## Exercises to complete
A. From the passage on fertility and population aging below, list each potential problem that the text says may follow "If morbidity doe not become compressed".
B. Write the next paragraph of the passage on fertility and population aging below, picking up after its final sentence.

## Extract provided
┌────────
According to Cohen (1997), fertility will not reach or stay at exactly the replacement level needed due to increased poverty, increased inequialty both within and between countries, simultaneous declines in social security and pensions occur as life expectancy gets higher, and pro-natalist religions are increasing in numbers. Abrams (2011) also noted that fertility reduction is necessary, but not sufficient for economic growth, as it allows greater investment per capita in health and education, reduces birth rates, and increases economic development.

If morbidity doe not become compressed, potential problems with a steady increase in population growth may include a rise in Alzheimer prevalence (possibly tripling to 13.5 million of all U.S citizens over age 65 by 2050), unmanageable geriatrician-patient ratios (1 per 5000 people over age 65 in the U.S), higher healthcare costs especially for the elderly, and fewer working age individuals supporting the economy due to lowered fertility (Abrams, 2011). Thus, longer life expectancy with a larger fraction of retired or impaired citizens would force revisions in both the health care and retirement systems during the century, greater regulation of nursing home care will be demanded, younger people may be required to devote a regulated time for elderly care, and new pressures may become inevitable such as having higher birth rates to ensure there will be enough children to care for the extended old age of parents.
└────────
## Excerpted records
┌────────
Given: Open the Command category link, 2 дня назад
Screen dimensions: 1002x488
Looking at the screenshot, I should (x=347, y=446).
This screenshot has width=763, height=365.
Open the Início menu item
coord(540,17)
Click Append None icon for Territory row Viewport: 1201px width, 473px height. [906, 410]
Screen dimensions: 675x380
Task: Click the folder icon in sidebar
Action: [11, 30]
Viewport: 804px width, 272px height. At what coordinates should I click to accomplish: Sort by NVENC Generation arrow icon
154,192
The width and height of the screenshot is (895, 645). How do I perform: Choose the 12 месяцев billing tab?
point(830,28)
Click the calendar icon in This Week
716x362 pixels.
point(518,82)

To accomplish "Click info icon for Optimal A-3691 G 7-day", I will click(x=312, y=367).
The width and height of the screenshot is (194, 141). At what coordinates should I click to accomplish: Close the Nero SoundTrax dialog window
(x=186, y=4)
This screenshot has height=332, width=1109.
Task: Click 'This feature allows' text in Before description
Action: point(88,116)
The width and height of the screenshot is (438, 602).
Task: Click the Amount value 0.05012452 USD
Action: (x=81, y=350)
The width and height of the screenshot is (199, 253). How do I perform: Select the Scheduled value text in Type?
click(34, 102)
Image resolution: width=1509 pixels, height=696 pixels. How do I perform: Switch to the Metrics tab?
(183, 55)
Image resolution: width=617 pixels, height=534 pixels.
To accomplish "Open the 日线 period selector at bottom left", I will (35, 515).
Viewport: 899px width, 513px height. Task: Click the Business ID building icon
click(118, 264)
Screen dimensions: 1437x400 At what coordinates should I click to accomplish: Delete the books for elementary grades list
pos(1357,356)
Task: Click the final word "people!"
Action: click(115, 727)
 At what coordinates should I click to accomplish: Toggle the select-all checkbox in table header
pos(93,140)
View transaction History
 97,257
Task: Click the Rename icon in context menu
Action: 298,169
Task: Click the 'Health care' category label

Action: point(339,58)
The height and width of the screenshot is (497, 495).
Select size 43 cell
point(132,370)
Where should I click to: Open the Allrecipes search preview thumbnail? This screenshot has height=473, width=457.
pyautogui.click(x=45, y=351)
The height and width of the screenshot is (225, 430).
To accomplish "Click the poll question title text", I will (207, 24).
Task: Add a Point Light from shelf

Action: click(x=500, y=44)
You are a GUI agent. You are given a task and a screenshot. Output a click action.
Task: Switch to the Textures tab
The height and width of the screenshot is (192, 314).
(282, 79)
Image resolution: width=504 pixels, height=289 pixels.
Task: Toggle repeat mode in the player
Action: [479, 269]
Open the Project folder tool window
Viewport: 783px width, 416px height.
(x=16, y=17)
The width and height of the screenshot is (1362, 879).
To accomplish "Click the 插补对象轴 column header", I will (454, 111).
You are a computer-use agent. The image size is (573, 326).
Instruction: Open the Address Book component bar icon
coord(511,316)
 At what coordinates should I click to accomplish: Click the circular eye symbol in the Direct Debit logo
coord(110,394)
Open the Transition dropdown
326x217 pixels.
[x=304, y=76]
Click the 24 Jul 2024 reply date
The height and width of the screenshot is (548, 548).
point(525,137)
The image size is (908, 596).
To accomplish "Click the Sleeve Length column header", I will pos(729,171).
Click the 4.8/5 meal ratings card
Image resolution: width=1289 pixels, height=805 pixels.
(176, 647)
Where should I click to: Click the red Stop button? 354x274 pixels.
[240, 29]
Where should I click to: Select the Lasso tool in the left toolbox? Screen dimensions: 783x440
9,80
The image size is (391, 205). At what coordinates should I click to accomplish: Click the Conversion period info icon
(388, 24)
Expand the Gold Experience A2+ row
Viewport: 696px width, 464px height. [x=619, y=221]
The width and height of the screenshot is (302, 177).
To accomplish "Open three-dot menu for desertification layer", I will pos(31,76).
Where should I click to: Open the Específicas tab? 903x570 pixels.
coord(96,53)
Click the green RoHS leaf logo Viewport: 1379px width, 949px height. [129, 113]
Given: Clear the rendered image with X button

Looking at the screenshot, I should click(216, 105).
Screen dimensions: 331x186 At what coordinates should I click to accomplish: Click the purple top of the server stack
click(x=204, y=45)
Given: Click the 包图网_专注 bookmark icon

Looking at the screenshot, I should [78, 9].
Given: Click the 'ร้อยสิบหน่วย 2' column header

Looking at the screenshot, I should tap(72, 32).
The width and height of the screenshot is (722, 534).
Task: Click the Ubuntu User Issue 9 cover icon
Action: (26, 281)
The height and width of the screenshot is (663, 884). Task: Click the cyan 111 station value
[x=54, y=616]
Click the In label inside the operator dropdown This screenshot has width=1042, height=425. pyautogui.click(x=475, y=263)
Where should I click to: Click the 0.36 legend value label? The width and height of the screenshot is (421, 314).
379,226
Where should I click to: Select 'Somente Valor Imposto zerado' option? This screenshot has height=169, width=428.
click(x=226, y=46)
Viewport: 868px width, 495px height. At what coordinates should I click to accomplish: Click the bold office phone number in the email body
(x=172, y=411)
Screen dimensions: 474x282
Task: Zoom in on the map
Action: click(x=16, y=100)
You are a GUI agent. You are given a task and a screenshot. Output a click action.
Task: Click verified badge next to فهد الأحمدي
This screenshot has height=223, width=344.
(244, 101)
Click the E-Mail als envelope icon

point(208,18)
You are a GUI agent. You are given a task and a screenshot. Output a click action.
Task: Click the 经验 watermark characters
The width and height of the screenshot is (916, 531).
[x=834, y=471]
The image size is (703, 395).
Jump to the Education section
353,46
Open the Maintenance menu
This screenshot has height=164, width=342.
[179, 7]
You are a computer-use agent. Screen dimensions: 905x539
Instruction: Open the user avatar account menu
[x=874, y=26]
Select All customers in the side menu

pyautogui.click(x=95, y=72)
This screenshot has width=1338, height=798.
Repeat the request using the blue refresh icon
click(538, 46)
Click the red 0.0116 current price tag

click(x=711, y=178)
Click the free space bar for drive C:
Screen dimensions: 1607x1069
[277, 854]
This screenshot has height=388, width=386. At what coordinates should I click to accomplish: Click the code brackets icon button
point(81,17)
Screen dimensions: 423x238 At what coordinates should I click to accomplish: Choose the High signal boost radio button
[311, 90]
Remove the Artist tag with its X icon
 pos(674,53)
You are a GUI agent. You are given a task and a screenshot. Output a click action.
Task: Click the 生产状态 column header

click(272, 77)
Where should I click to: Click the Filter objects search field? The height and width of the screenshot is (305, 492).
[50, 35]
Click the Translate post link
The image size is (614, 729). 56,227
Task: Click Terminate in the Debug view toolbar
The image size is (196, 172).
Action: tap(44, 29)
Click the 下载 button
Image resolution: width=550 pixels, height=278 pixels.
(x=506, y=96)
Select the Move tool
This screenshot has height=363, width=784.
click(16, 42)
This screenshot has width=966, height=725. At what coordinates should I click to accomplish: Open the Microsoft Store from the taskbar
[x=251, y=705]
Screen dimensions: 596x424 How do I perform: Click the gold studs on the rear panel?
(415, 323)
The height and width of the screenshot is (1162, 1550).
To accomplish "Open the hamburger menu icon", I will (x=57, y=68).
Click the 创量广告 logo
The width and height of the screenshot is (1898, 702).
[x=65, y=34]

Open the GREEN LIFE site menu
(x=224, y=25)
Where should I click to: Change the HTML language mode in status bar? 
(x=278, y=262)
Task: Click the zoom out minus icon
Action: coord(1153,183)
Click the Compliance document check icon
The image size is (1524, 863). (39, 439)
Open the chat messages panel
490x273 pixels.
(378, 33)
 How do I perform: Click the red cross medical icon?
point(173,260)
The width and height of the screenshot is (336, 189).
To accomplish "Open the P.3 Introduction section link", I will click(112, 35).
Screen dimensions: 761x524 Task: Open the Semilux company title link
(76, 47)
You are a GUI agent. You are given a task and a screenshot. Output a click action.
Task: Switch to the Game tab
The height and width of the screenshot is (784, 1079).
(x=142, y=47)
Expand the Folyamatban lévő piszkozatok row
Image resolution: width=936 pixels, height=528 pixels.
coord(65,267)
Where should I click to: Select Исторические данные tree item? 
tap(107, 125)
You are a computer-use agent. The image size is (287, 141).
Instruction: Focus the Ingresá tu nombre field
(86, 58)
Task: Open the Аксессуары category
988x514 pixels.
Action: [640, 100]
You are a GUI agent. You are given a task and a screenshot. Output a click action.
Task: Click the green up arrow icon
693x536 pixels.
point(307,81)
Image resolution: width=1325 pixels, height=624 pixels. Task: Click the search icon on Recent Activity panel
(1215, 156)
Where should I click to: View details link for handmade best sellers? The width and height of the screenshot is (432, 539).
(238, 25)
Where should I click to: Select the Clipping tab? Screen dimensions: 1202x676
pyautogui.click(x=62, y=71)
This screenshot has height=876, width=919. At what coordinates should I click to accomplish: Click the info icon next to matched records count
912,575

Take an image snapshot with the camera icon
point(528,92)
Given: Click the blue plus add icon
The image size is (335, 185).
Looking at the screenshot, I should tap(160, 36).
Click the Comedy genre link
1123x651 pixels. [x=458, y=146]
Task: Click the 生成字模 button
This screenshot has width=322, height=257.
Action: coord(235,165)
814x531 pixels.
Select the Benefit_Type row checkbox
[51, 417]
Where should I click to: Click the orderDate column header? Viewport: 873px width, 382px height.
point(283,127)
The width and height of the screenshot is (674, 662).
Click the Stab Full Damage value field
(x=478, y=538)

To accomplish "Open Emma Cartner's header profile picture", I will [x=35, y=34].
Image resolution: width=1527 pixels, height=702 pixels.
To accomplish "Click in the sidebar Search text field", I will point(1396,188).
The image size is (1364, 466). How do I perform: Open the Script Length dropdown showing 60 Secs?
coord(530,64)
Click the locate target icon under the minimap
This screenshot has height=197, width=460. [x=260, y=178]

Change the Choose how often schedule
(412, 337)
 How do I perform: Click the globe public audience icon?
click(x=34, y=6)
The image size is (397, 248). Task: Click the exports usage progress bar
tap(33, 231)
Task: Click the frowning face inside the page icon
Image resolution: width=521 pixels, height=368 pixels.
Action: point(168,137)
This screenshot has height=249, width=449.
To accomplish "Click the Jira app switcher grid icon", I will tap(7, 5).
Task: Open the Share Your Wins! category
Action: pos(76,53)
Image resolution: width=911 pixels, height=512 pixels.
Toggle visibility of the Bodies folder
└────────
## Numbered answers
A.
- A rise in Alzheimer prevalence (possibly tripling to 13.5 million of all U.S. citizens over age 65 by 2050)
- Unmanageable geriatrician-patient ratios (1 per 5000 people over age 65 in the U.S.)
- Higher healthcare costs, especially for the elderly
- Fewer working-age individuals supporting the economy due to lowered fertility

B.
Hardin (1968) first introduced the term “The Tragedy of the Commons” (TOC) in relation to the dated arms race identifying security as being the ultimate human resource. Hardin argued that Jeremy Betham's desired “greatest good for the greatest number” is an impossibility. Wikipedia defines it as a dilemma arising from the situation in which multiple individuals, acting independently and rationally consulting their own self-interest, will ultimately deplete a shared limited resource even when it is clear that it is not in anyone's long-term interest for this to happen.

According to Abrams (2011), TOC can be avoided by cooperation, enforced and generally accepted rules, or conversion to private property; however a problem may be the second tragedy of the commons where new members of the population inherit the  right to exploit by previous regulations. Even with continual updating or direct taxes on births, the situation for an individual gets worse with more people, because higher population size means that the best policy will involve less profit per individual, although still, any new system would reflect the preferences of all people. Furthermore, Abrams (2011) stated that unregulated capitalism makes TOC inevitable, as producers who can reduce costs at the expense of damaging a public good (air, water, wilderness) and exploiters who overuse common resources are the ones being favored. TOC situations are more difficult to solve between nations; CO2 emissions reductions harms the nation that does the reduction, but benefits are spread globally, monitoring emissions of countries is very difficult, poorer countries give up more by agreeing to reductions, and the media promote tar sands, while ignoring global warming (Abrams, 2011).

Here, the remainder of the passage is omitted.